• _What the task requires_
Beginning at the line with "Instruction: Click the" in the records below, return each line up to and including the last, exactly as it stands, but not the pictures.

• _Data section_
□ □ □ □ □

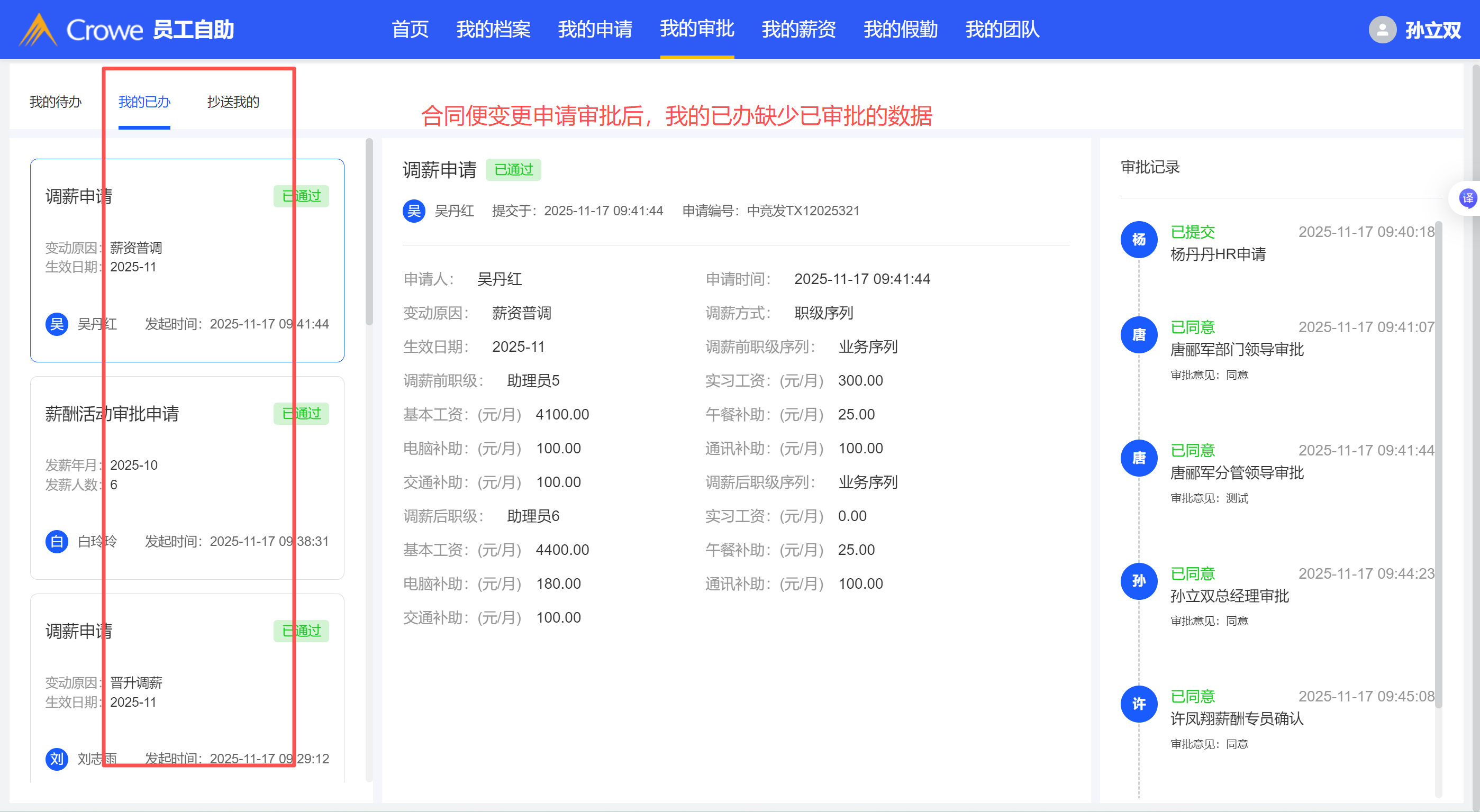Open the 我的薪资 menu
The image size is (1480, 812).
[798, 29]
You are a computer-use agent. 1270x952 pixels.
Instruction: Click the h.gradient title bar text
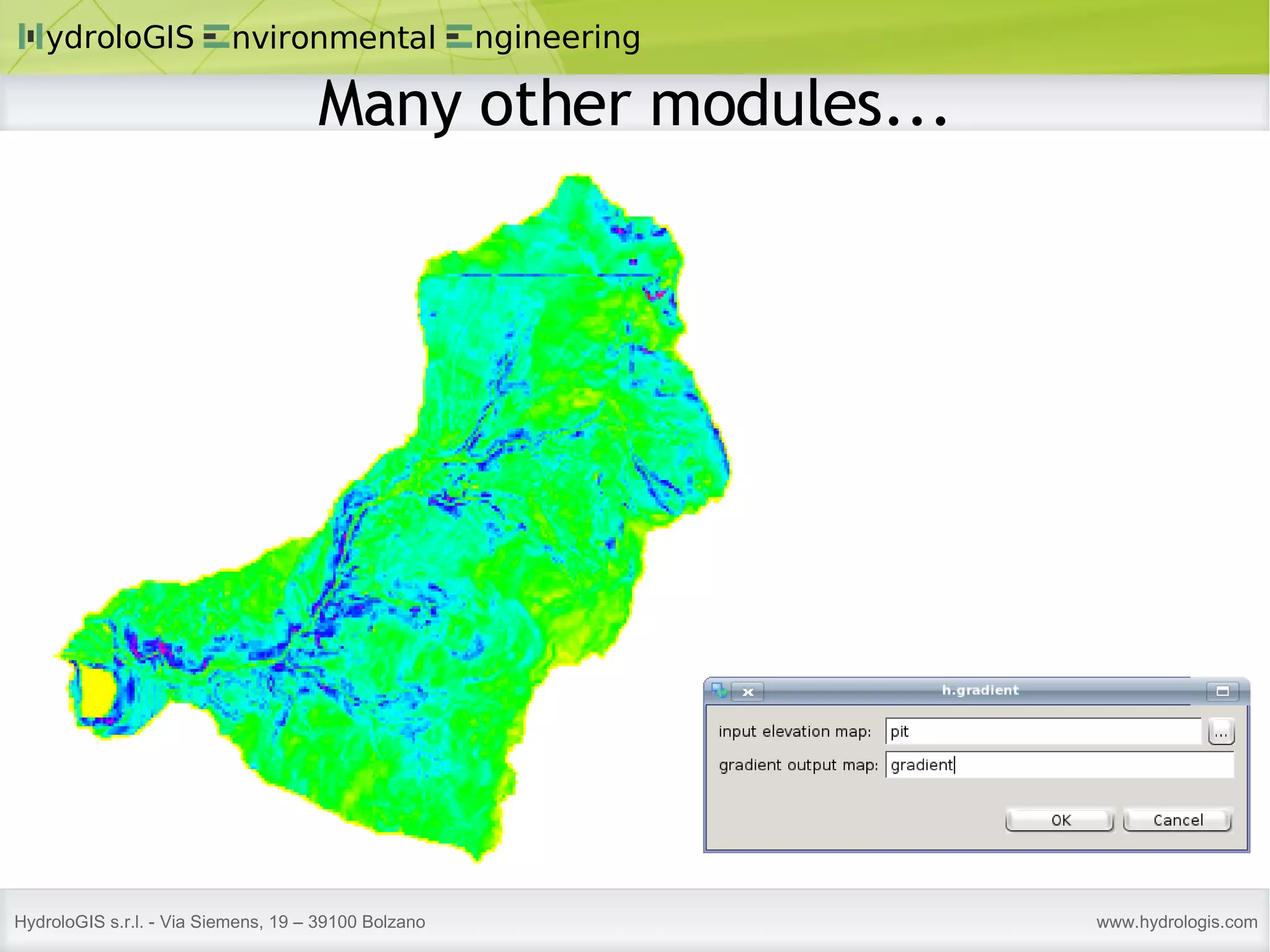[x=980, y=690]

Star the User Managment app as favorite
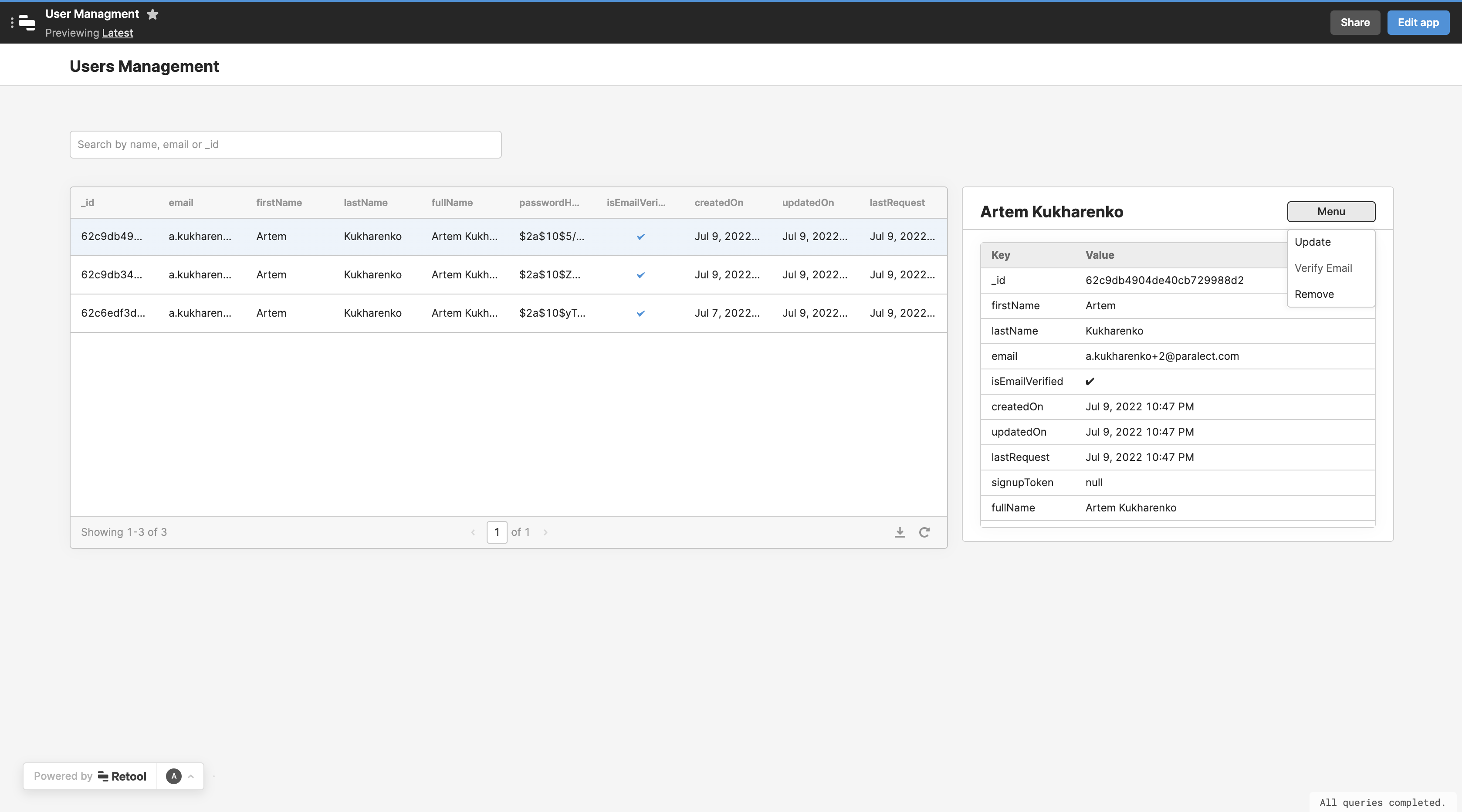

□ □ □ □ □

• _Task output_
Instruction: Click the h.gradient title bar text
[x=980, y=690]

Star the User Managment app as favorite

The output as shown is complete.